As três primeiras autoras do artigo, que em algum momento foram orientandas de Iscia, vêm ocupando cargos de liderança. É o caso da professora Claudia Maurer-Morelli, que é coordenadora da Comissão Geral de Pós-Graduação da Faculdade de Ciências Médicas da Unicamp e do Programa de Pós-Graduação em Ciências Médicas; da pesquisadora e professora Jaíra Ferreira de Vasconcellos, líder de grupo de pesquisa na Universidade James Madison, na Virgínia (Estados Unidos); e da pesquisadora Estela Maria Bruxel, pós-doutoranda na Unicamp, que está em período no exterior.
As descobertas
Os resultados da pesquisa apontam que, apesar das semelhanças fenotípicas, as duas formas de epilepsia do lobo temporal mesial apresentam assinaturas moleculares distintas, sugerindo diferentes mecanismos moleculares.
No tecido de pacientes com ELTM familiar, os cientistas encontraram uma super-representação das vias biológicas relacionadas à resposta proteica, processamento de mRNA, plasticidade (capacidade do cérebro de se adaptar às mudanças no ambiente) e função sináptica.
Já em ELTM esporádica, o perfil de expressão gênica do hipocampo – importante área do cérebro ligada ao aprendizado e à memória – sugere que a resposta inflamatória é altamente ativada. Nesse caso, foram registradas síntese e regulação de prostaglandinas (compostos lipídicos com efeitos semelhantes aos dos hormônios) e vias de fagocitose de patógenos microgliais (um tipo de célula do sistema nervoso central que desempenha várias funções).

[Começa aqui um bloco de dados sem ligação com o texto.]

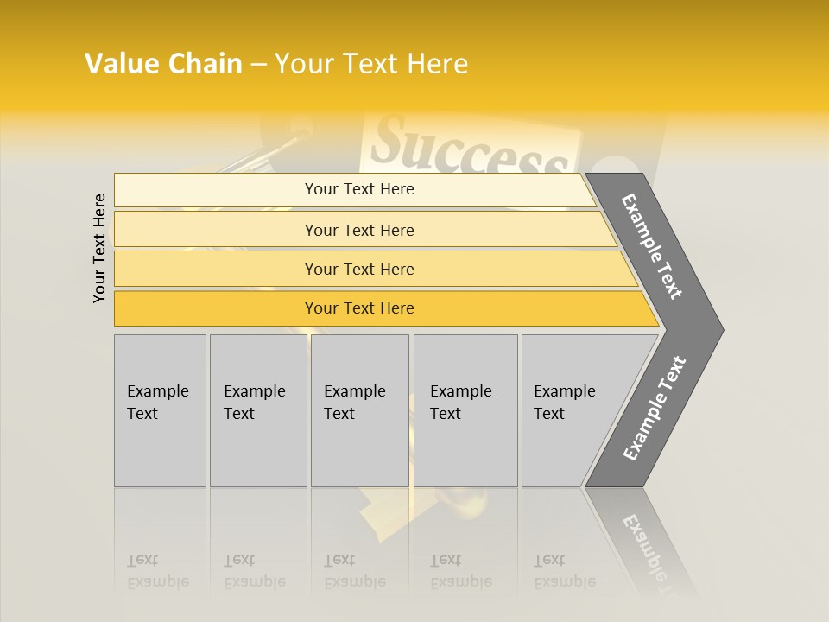Click the "Success" word in background image
The width and height of the screenshot is (829, 622).
[471, 149]
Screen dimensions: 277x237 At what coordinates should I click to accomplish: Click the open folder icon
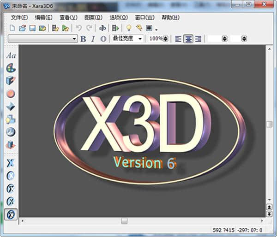(x=22, y=28)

Em ambos os grupos, foram encontrados enriquecimento de conjuntos de genes envolvidos em citocinas (moléculas que fazem a “comunicação” entre as células do sistema imune) e mediadores inflamatórios, além de vias de receptores de quimiocinas (um tipo de citocina que controla a movimentação das células de defesa).

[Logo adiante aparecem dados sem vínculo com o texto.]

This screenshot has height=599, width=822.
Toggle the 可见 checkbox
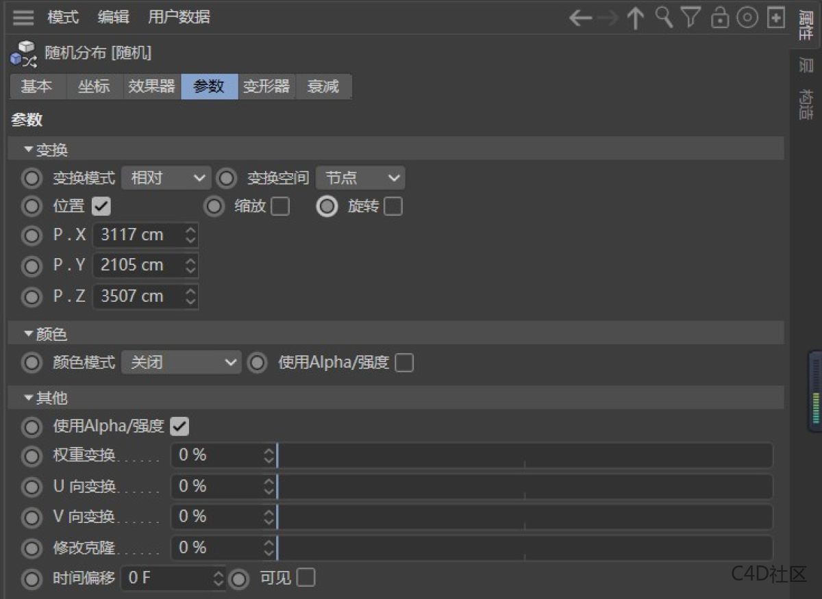pos(306,578)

“Utilizamos assinatura da expressão gênica em larga escala para caracterizar o mecanismo da doença. Com essas técnicas de alto desempenho é possível obter um mapa das vias moleculares presentes, sejam elas ativadas ou inibidas. Identificamos que as vias mais ativadas são diferentes. Já tínhamos a hipótese de que na ELTM esporádica a via mais ativada era da inflamação e constatamos agora. A diferença do nosso estudo foi trabalhar com tecido de pacientes com a forma familiar submetidos à cirurgia”, explica Iscia.
As epilepsias formam um conjunto de síndromes neurológicas crônicas caracterizadas por crises epilépticas espontâneas causadas por descargas neuronais anormais. Das síndromes epilépticas em adultos, a epilepsia do lobo temporal mesial afeta entre 30% e 40% desses pacientes, que não apresentam resposta satisfatória aos medicamentos existentes e muitas vezes precisam ser submetidos à cirurgia.
Na maioria dos pacientes com ELTM é encontrada uma lesão característica que envolve o hipocampo, a chamada esclerose mesial temporal (EMT), caracterizada por extensa morte neuronal levando à atrofia hipocampal.
Nos anos 2000, o grupo de Iscia, incluindo o professor Fernando Cendes, coordenador do BRAINN, identificou e descreveu a epilepsia de lobo temporal mesial familiar com base em estudos genéticos desenvolvidos na época e questionários envolvendo informações sobre as famílias dos pacientes.
“Trabalho com mulheres que servem de inspiração para continuar desenvolvendo pesquisa de qualidade e que visa, quem sabe um dia, encontrar soluções que levarão bem-estar aos pacientes que sofrem de epilepsia”, diz Bruxel. O estudo recebeu apoio da Fapesp por meio de outros cinco projetos.